There will be an Emmie & Friends journal/activity book coming out in October, 2020. I’ll have a fifth book in the series coming out in May, 2021. Hopefully there will be more after that.

Q: What are some weird or fun facts about you that I might not know?

I used to have a cat named Bubbelah. My husband is allergic to cats, so I had to give her up when we got married. I gave her to a friend who renamed her Bubbles. He took her to live with him in Hawaii. I was never so jealous of a cat.

I am half Turkish. My mom was born in Ankara and raised in Istanbul. I visited the country 20 years ago and fell in love with it (and the people).

I’m also 100% Jewish. During the Spanish Inquisition (around 1492), my mother’s Jewish ancestors were booted from Spain. They settled in Turkey, which is why my mom’s family is Turkish. My Turkish grandparents spoke Ladino, which is a combo of Spanish, Hebrew, and some Turkish thrown in for fun. My mom would speak to them in Turkish and they would speak back to her in Ladino. Sometimes I’d hear them say my name and I’d have no idea what they were saying about me. Infuriating! My dad’s family were all Eastern European Jews from Russia.

I have a very rare blood disorder called Essential Thrombocytosis. It was discovered in 2009. It’s not terrible, but I have to take lots of medication. The disease sometimes makes me really tired and – weirdly – itchy!

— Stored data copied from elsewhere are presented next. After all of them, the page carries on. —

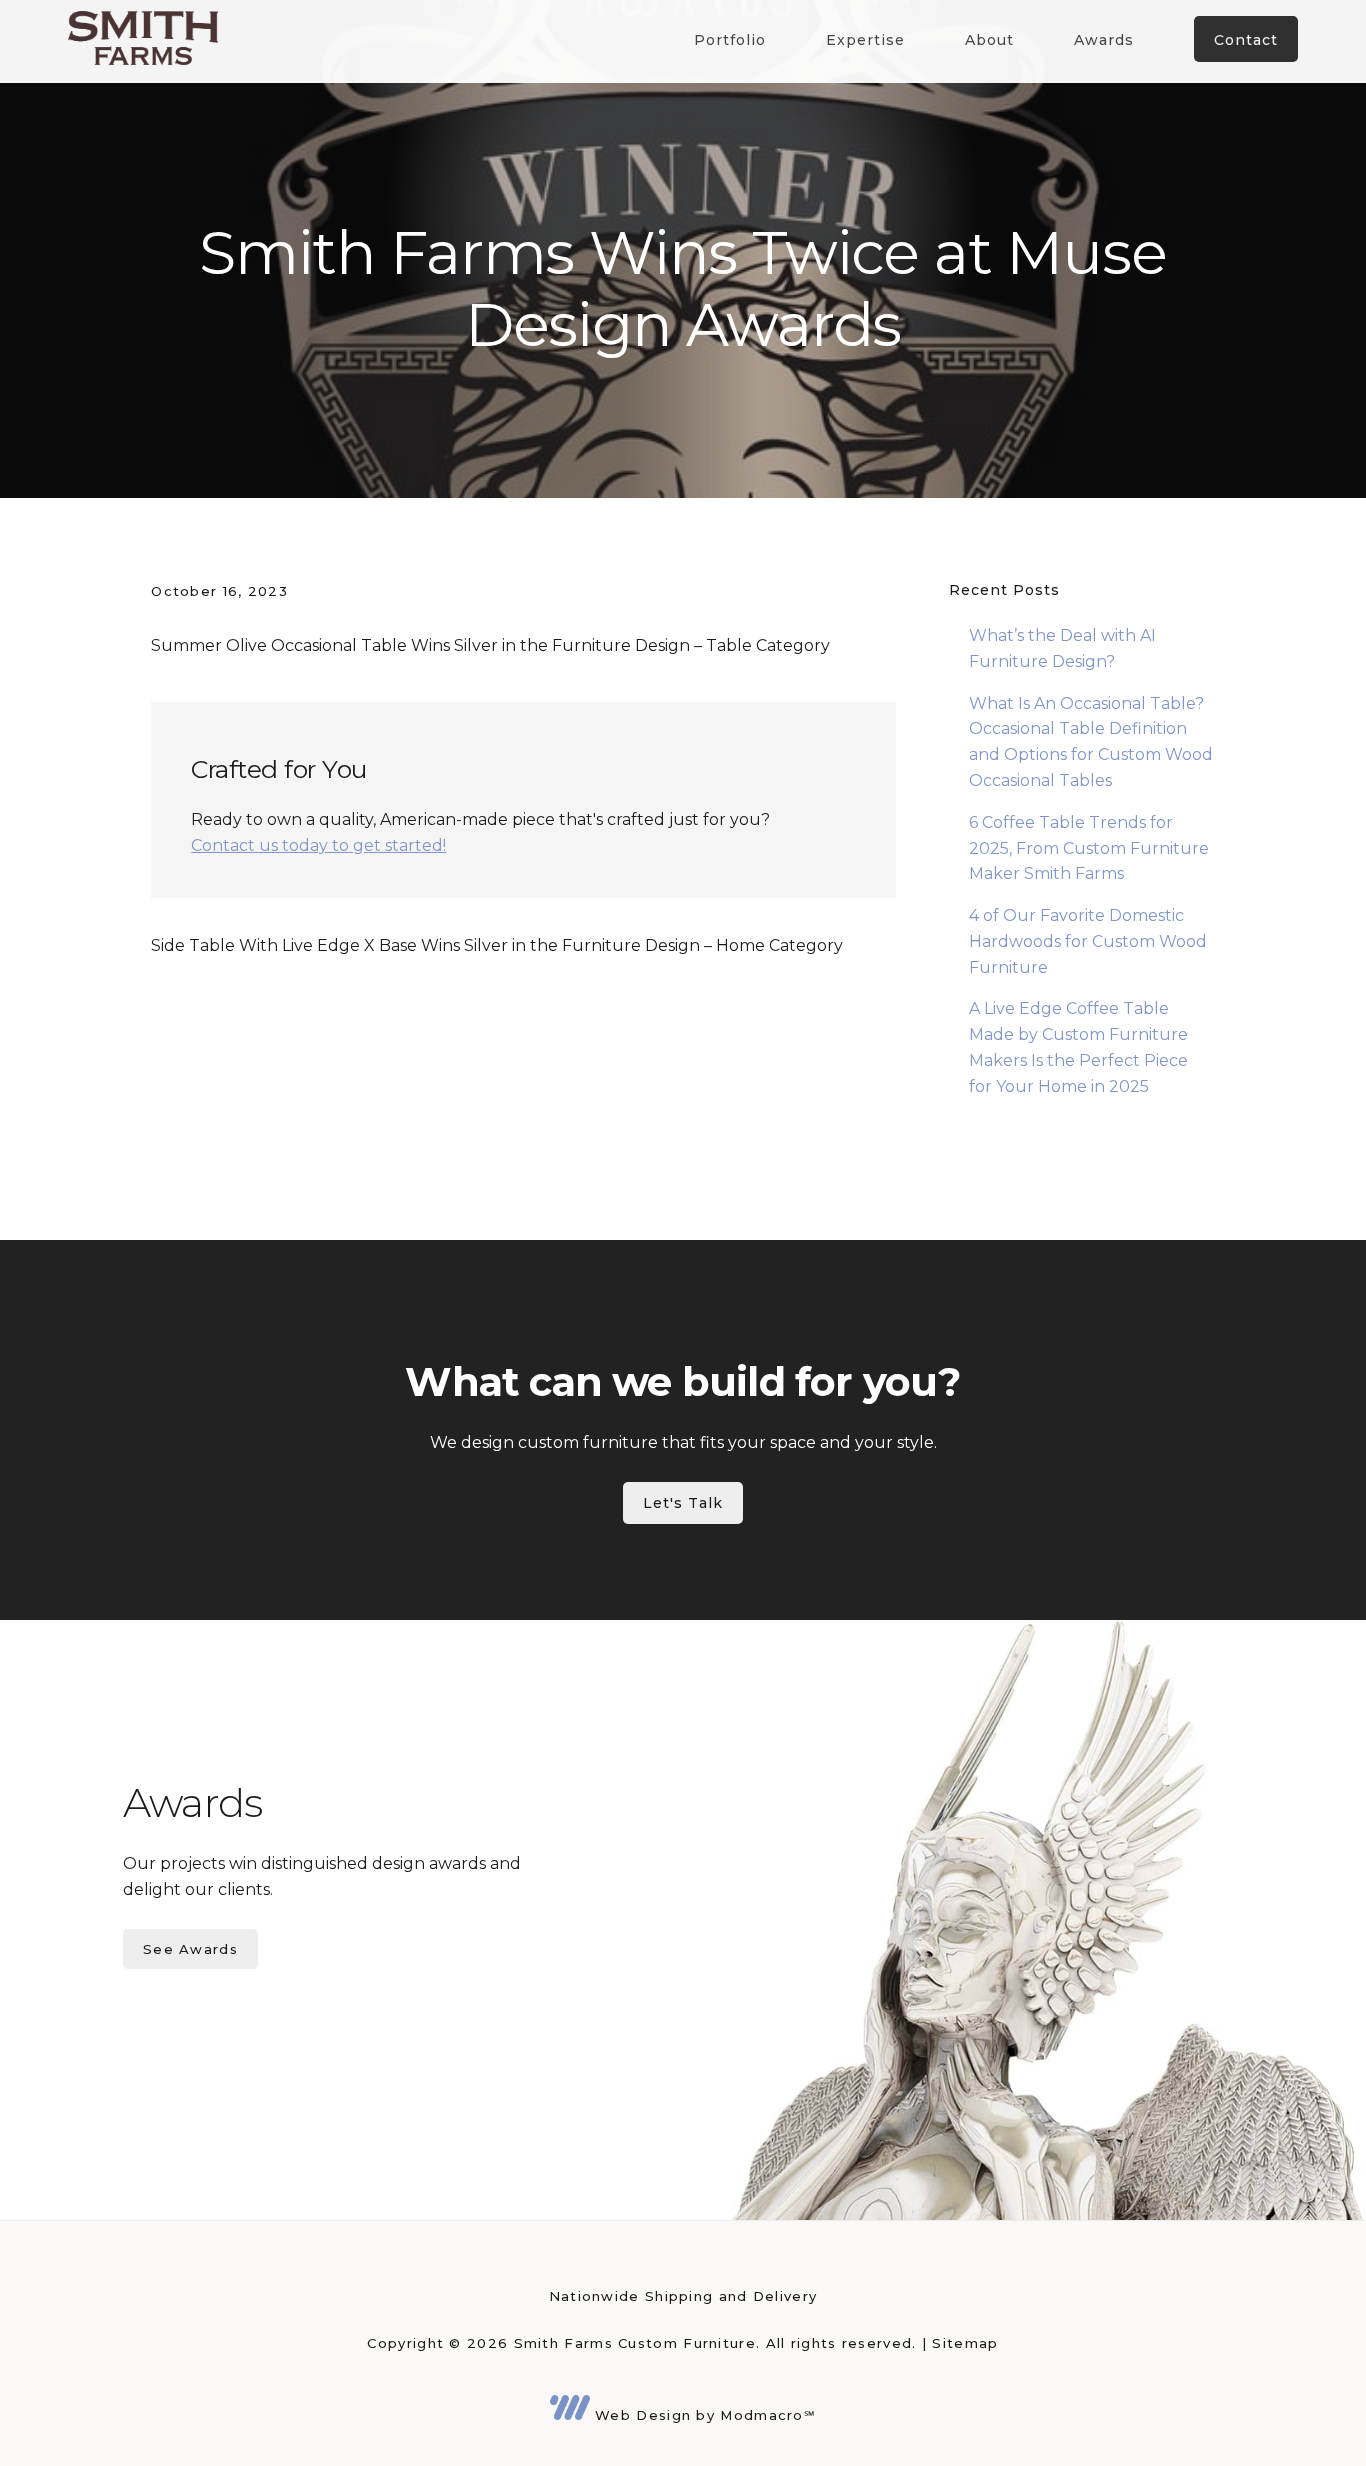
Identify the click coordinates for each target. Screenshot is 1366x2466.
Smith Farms (143, 37)
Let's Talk (683, 1503)
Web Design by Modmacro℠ (703, 2415)
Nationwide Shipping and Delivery (683, 2296)
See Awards (190, 1949)
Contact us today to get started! (318, 845)
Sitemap (965, 2343)
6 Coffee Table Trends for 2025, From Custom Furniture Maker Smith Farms (1089, 848)
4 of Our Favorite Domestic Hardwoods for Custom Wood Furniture (1088, 941)
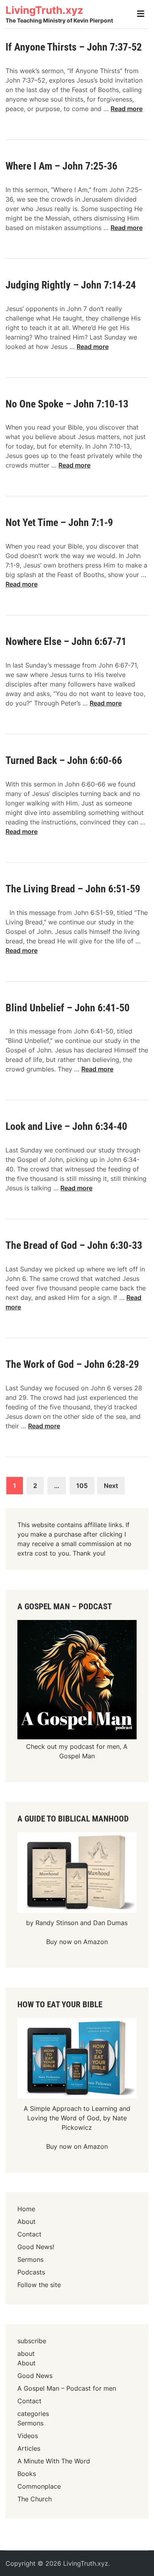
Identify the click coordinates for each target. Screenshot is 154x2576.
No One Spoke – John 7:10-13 (67, 404)
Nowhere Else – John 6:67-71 (66, 641)
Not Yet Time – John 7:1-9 (59, 522)
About (26, 2221)
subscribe (31, 2341)
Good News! (35, 2247)
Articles (28, 2448)
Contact (29, 2234)
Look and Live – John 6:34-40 (66, 1126)
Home (26, 2209)
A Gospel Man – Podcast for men (66, 2388)
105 (82, 1486)
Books (26, 2474)
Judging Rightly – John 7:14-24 (71, 285)
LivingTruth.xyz (44, 10)
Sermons (30, 2259)
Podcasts (31, 2272)
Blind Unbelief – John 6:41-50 (68, 1008)
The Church (34, 2499)
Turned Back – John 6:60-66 (64, 760)
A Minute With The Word (53, 2461)
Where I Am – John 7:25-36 (61, 166)
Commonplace (39, 2486)
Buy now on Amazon (77, 1942)
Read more (127, 109)
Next (111, 1486)
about (26, 2353)
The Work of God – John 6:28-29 (72, 1364)
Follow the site (39, 2285)
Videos (27, 2436)
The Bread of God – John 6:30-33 (74, 1245)
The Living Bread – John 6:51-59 (73, 889)
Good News (35, 2376)
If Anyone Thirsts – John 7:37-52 (74, 47)
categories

I’m pescatarian, which means the only meat I eat is fish. BUT I’m a huge foodie and love to eat…a LOT. I like eating all kinds of ethnic food, but my favorite still comes down to french fries. I could eat them all day. I don’t. But I would.

I love cooking. I never used to. In fact, I used to avoid it. But when I stopped eating meat (except fish), I started experimenting with vegetarian recipes. Now I really enjoy it! Some of my kids’ favorite meals are Pad Thai, spinach pesto pasta, and baked salmon. (Add some fries, and I’d be in heaven.)

I have freckles in my irises.

I can’t drink coffee, tea, or hot chocolate unless they’re scalding hot.

I’m really clumsy. Which is not good considering I like scalding hot drinks.

My kids are good artists, too. There’s definitely a genetic component. My mom and dad were amazing artists, as well. My mom studied painting, and my dad enjoyed graphic design and interior design as a hobby. Right now my kids aren’t sure whether or not they’ll pursue art as a career. But they’re definitely capable.